I’d really like to know the rules of relationships. I strive all the time to keep mine alive and well with my husband – some times are harder than others, some times are easy, but I want to know all I can to help us stay together forever. Is there any key to marriage I may not know of that you can suggest?
Married and Striving
Yes, there is one single key that will ensure you’ll be as happy as possible in any committed relationship and it’s very simple – so simple, in fact, that most people don’t do it! I learned this through my training with the controversial Sterling Institute of Relationship – I’d tell you one of my own gems, but this one is the best anywhere and it works as if by magic and will be your guiding star whenever you don’t know what to do. Ready for the perfect answer to keeping a marriage fulfilling and forever? Give him what he wants when he wants it, no more and no less (provided, of course, that it won’t hurt your property, well-being, health or children…). And yes, I’d tell him to do the same thing. It’s easy – when he wants you to go somewhere with him, you go. When he wants your support, you give it. When he doesn’t want to do something, you respect that. When he wants space, you leave him alone… If your husband is a good man, what he wants will be reasonable. And you’ll find that the more you do this for him, the more he’ll follow your lead and do so for you. Everyone wins and everyone feels supported and loved – so there’s no reason to ever leave. You’ll see quickly the power of this winning formula. Now get ready to be happier than you’ve ever been!

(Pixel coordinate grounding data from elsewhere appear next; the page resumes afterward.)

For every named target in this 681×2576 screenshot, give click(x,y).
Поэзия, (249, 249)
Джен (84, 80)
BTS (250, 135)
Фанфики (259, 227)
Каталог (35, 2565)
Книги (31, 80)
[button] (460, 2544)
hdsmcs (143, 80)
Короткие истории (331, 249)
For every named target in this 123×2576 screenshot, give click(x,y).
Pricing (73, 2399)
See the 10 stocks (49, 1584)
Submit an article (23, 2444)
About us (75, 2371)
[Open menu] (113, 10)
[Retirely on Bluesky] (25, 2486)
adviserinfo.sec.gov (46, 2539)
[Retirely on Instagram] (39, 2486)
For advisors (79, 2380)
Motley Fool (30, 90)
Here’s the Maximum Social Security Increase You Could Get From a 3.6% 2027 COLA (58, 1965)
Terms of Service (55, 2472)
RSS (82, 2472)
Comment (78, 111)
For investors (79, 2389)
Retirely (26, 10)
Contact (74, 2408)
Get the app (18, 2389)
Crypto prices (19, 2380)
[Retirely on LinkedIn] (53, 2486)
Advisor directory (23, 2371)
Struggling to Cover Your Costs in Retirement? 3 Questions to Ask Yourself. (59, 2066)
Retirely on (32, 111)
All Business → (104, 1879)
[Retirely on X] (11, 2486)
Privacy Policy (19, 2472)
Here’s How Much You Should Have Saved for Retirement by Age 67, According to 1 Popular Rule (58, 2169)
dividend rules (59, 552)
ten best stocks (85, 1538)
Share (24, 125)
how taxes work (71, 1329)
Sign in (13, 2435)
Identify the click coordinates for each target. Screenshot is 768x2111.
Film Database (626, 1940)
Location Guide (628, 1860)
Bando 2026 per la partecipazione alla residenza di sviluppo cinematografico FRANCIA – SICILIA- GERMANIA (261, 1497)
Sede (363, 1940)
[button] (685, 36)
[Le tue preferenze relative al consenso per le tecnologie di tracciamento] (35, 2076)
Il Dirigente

I met this man online back in 2004 and we talked for a long time. He told me he was engaged and living with a woman. We finally met in March 2006 because he thought she was running around on him and he swore it was over. We continued to stay in contact. The last time I saw him was in November 2006. I’ve fallen deeply for him. A trusted advisor of mine told me he was “the one” and that we’d be married. She’s never been wrong but it’s been over nine months and no word from him and his email is disabled.
Signed: Out of Touch
Dear Out of Touch,
Wowza – I hate questions like this and here’s why (please forgive the old-fashioned, big sister lecture, but you need one badly): You met a total stranger online. He told you he was unavailable and committed to another woman… and you “talked for a long time” and met him anyway! He showed you from the start that he’s not trustworthy, a liar, that he can’t be monogamous (at least not socially), that he likes to keep his options open, that he starts relationships before he’s ended them, blah, blah, blah. My dear, you’re waiting around for a SHMUCK. I don’t care if 85 psychics, angels and disembodied spiritual masters have told you he’s the one. This man is not marriage material and will never be anybody’s one! Forget him immediately – you’ve “fallen” for a fantasy and are hooked because there’s no one else in your life. It’s a huge world with tons of available men to love – try to discover why you’re not letting any of them into your life, and do what you need to change that – today! (Get into therapy, support groups, hire a love coach, etc.) And never date, meet, or so much as email with a lying, double dealing man again – or it will only be a matter of time until he’s cheating on you!